4. Teams that just made coaching changes will do worse ... for now.
The Early Signing Period benefits coaches, generally. They’re the ones who pushed for it, seeking more stability earlier in the recruiting year. The old system forced them to wait until February to know for sure which players they’d get. Coaches never like volatility, and their American Football Coaches Association asked the NCAA and its conferences to institute the ESP.
But they’ve also given themselves a new challenge.
Most new hires happen around the beginning of December. In the past, that left new staffs two months to line up their first classes. Even before the ESP, coaches were doing a lot better in their second classes (their first full recruiting cycles) than with the ones they’d signed after two months.

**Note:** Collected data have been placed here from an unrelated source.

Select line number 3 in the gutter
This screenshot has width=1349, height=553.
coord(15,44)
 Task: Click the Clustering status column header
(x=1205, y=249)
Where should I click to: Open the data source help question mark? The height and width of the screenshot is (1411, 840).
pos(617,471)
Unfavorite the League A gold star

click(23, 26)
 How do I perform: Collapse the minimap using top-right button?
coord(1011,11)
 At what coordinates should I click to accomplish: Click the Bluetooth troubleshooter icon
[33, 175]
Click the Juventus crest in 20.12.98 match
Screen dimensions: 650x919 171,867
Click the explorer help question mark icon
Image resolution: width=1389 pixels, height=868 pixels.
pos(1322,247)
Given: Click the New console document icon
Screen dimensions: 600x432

New coaches now have two or three weeks to get most of those classes set. The results in 2017 were as expected. Teams that had just made new hires signed small crops during the ESP, leaving lots of work for February.
For instance, Herm Edwards’ Arizona State had 11 December signees and the country’s No. 71 class immediately after the three-day spell.
One potential benefit, though: having plenty of room on Signing Day. The Sun Devils added 10 more players in February and finished 37th, or where they’d been the two prior years under Todd Graham.
5. The Early Signing Period is a mixed thing for the people who are supposed to matter most in all of this: the recruits.
Most head coaching moves are done by the time the ESP begins. But assistant coaches will still be moving around for a few more weeks, and there’s often a January head coaching surprise somewhere.
There will be players who sign in December, thinking they’ll play for specific coaches, but who wind up not. It happened frequently in the class of 2018, when the introduction of a 10th FBS assistant coach greased the carousel. That’s the inevitable consequence of a system that restricts player movement but not coach movement.
Despite that uncertainty for players, college coaches told SB Nation entering the inaugural ESP that they wouldn’t consider players actually committed if they had offers and didn’t sign. In 2017, 80 percent of committed players signed during the ESP, per 247Sports.
Anyone who’s verbally committed and chooses not to put pen to paper during these three days goes on decommitment watch, though there are unique cases as well as good reasons for some recruits to hold off until February.
The ESP is also a negative for late bloomers who might have attracted little college interest over the first few years of their high school careers. The high school season’s over by the time the ESP starts, but moving up the entire signing timeline means less time for college coaches to evaluate those players.
It can be a good thing for one type of recruit in particular: the one who’s near the bottom of his team’s class and might get dropped late for another player. Stories pop up a few times each winter about recruits who had their offers yanked right before they could sign. The ESP doesn’t eliminate that, but just as coaches get earlier guarantees with the ESP, so can signees who might be on the fringes.
6. Also, this is rough timing for teams that have mid-December bowls.
FCS has only one game left, and it’s in January. But 2018 has nine FBS bowl games during the week of the Early Signing Period. The Frisco, Gasparilla, Bahamas, and Potato are during the actual ESP days themselves.
It’s not like staffers are going to miss incoming signatures because coaches are bowling, but that’s a lot of attention to pay at once.
7. The ESP has changed how the public follows recruiting, though it hasn’t necessarily made things better or worse.
It means two long days (Dec. 19 and Feb. 6) of hat ceremonies on ESPNU. There are still enough uncommitted players in February that the traditional Signing Day has a big-event feel, and the net EXCITEMENT FACTOR of recruiting season goes up a little bit.
More significantly, it allows fans, media, players, and teams themselves to hone in more on just a few key stories once February comes around. Signing Day becomes more about finishing strong than about building everything all at once.